The Massacre of Mankind by Stephen Baxter
Sequel to The War of the Worlds by H.G. Wells (1897) – 14 years after the first invasion, the aliens are back for more.
Gollancz, published 19 January 2017
Reviewed by Jacob Edwards
The Massacre of Mankind by Stephen Baxter (2017)
THE WAR THAT DIDN’T REALLY END.
Twenty years after their stillborn first invasion of planet Earth, Martians make a second meteoric landing cutting a swathe across the English countryside. Their assault this time is even more deadly, anticipating all resistance and spreading destruction to America and beyond. Told from the perspective of The War of the Worlds’ narrator’s sister-in-law, The Massacre of Mankind is the authorised sequel to H. G. Wells’ SF classic of 1897.
The first point to note about The Massacre of Mankind is that it has been written by a bona fide science fiction author, not the sort of dilettante who (vale, Sherlock Holmes) scavenges a living by ineptly rehashing works now in the public domain. Whatever might be thought of the notion of allowing a sequel to The War of the Worlds, one cannot contend that Stephen Baxter hasn’t been diligent in his attempt.
The War of the Worlds by Herbert George Wells (1897)
The alien invasion depicted in The Massacre of Mankind is science fiction in its purest form; that is, a prediction of what might reasonably occur given the known facts. Such extrapolation is difficult enough under the best of circumstances, but in this instance has been constrained further by the need to build upon events of the original novel and stay true to science as it was known in the late nineteenth and early twentieth centuries. Stephen Baxter succeeds not only in putting in place this retroactive anticipation, but also in crafting a plausible, recognisable alternative world history branching off at those points where the Martians invaded.
This, however, is not the full extent of his achievement.
The Massacre of Mankind stems from The War of the Worlds yet does not rely on it. The novel could easily stand alone. And yet, though staying true to Wells and in no way undermining his original work, Baxter nevertheless manages to redress what to modern readers appear imbalances in that text.
The first of these is The War of the Worlds‘ deus ex machina ending, which is sound in its science but comes as a let-down. (Unaffected by anything the human characters do, the Martians just die! They succumb to Earth’s bacteria.) Baxter explains that this is not, in fact, a deus ex machina solution at all, even within the original book. Nevertheless, The Massacre of Mankind ipso facto addresses it, Baxter’s continuation of the interplanetary conflict transforming the Martians’ abrupt and total defeat into a mere setback in the wider struggle. Further, Baxter pays Wells the homage of ending his own book with a deus ex machina. and then continuing on to prove that this, also, wasn’t. The intertextuality is subtle but astute.
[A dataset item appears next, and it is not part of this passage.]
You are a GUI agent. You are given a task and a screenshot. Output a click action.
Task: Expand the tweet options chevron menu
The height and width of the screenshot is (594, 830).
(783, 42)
The second correction Baxter makes is to the apparent misnomer in Wells’ title. War of the Worlds? one might ask. The first invasion is limited to a small patch of England! Although careful to point out that Wells meant ‘worlds’ in the sense of their ecologies, not civilisations, Baxter nonetheless broadens the war’s scale, landing his Martians in America, Australia, China, Turkey, South Africa, Russia, Germany. To some extent this disrupts the narrative build-up, but as this build-up is to Baxter’s pseudo deus ex machina, perhaps that doesn’t matter!
The third and most significant change that Baxter initiates between The War of the Worlds and The Massacre of Mankind is to recount events from a female perspective – and not just any woman’s; he chooses the original narrator’s sister-in-law, who appears for several chapters as a minor character in The War of the Worlds and, though not poorly treated by the literary standards of the time, to twenty-first century eyes comes across as rather condescendingly dismissed. In Baxter’s novel she not only has matured to become a suffragette and newspaper journalist (her profession allowing Baxter to update yet still evoke Wells’ prose style), but also evinces a resoluteness and heroism more historically representative of women whose countries have endured wartime occupation.
All told, The Massacre of Mankind is excellent science fiction, not merely following with assuredness in H. G. Wells‘ footsteps – a feat many would have judged impossible – but indeed adding to our appreciation of The War of the Worlds itself.